[Source data]
◇ ◇ ◇ ◇
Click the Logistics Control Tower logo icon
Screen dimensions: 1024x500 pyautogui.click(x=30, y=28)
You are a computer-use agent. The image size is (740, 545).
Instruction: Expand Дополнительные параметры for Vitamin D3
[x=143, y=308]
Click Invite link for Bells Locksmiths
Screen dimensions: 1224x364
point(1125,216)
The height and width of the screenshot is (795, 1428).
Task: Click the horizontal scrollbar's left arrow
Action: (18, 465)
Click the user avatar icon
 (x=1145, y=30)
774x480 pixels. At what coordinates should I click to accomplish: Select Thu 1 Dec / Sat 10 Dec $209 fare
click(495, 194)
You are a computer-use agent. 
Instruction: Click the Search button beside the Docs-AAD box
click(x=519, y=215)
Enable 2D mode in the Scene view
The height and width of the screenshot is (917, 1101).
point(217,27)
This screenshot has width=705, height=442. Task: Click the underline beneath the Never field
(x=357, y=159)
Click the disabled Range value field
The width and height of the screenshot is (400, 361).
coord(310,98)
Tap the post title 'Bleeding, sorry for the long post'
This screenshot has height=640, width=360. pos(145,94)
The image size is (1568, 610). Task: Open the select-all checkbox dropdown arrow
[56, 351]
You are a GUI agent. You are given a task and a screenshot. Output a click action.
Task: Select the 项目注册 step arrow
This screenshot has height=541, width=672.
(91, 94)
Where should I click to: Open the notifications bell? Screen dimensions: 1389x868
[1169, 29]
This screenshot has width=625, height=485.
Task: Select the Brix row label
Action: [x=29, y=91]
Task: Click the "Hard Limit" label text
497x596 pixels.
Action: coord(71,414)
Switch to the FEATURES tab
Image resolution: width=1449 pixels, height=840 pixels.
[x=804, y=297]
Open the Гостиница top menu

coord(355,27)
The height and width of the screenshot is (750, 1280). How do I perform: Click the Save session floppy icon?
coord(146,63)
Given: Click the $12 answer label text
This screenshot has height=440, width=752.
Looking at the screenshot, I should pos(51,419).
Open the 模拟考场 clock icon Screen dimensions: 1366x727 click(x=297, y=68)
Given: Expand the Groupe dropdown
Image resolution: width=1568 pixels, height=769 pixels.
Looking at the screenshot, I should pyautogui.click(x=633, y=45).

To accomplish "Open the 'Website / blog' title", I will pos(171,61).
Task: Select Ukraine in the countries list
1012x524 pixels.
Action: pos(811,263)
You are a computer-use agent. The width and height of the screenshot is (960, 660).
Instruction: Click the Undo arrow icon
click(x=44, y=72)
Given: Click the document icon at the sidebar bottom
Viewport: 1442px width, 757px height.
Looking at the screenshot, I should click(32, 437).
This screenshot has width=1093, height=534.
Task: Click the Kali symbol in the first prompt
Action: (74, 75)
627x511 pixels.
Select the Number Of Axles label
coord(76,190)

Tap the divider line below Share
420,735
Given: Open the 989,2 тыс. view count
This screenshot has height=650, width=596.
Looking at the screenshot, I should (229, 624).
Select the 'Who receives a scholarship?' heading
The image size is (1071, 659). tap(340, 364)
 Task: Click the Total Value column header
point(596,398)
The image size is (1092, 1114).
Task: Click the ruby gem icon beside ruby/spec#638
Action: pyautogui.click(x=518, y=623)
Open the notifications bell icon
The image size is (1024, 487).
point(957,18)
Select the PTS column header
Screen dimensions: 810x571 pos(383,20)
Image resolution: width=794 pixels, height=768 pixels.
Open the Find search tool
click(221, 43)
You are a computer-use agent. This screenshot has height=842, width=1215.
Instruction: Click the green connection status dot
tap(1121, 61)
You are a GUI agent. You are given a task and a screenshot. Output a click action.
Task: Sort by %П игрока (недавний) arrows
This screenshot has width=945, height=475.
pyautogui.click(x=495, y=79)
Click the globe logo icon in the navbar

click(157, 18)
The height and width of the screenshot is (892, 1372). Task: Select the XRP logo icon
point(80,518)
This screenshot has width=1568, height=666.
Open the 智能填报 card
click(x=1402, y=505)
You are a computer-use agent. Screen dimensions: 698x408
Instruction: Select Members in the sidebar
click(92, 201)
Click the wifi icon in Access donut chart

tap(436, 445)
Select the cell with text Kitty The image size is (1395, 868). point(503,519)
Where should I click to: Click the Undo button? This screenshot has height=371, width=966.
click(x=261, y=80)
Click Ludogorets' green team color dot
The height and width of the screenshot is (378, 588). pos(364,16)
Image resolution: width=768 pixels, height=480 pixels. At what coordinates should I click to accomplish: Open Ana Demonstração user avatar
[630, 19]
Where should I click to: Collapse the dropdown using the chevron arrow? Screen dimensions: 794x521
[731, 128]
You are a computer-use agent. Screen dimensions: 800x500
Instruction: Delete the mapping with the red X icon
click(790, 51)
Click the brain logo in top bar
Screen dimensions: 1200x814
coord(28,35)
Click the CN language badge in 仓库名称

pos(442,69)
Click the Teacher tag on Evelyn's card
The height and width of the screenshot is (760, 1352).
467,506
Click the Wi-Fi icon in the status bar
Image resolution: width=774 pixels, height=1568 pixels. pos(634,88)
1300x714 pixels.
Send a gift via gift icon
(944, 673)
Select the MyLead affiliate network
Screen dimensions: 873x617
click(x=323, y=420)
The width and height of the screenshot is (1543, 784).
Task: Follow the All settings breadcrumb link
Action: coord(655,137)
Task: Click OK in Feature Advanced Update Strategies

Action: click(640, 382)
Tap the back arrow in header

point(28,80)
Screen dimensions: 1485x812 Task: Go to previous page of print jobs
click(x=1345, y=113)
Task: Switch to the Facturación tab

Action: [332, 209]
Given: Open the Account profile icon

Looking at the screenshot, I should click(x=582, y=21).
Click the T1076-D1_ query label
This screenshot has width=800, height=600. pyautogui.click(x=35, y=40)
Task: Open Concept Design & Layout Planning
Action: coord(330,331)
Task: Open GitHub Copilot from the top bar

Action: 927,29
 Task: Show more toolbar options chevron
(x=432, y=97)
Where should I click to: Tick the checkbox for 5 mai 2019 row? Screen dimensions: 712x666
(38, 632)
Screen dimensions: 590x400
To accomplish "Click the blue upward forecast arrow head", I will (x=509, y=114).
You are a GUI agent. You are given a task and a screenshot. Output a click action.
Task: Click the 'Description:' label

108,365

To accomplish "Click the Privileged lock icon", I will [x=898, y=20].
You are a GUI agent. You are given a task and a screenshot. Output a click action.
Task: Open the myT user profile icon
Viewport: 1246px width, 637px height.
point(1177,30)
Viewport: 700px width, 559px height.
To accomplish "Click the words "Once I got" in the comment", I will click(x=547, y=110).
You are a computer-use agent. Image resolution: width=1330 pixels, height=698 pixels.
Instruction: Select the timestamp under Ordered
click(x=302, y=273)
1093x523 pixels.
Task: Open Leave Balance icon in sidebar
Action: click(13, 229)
◇ ◇ ◇ ◇
Gather all lines from the records above in which "will" appears.

▶ WRITTEN RESPONSE:
To accomplish "Open the 'Website / blog' title", I will pos(171,61).
To accomplish "Click the blue upward forecast arrow head", I will (x=509, y=114).
To accomplish "Click the Privileged lock icon", I will [x=898, y=20].
To accomplish "Click the words "Once I got" in the comment", I will click(x=547, y=110).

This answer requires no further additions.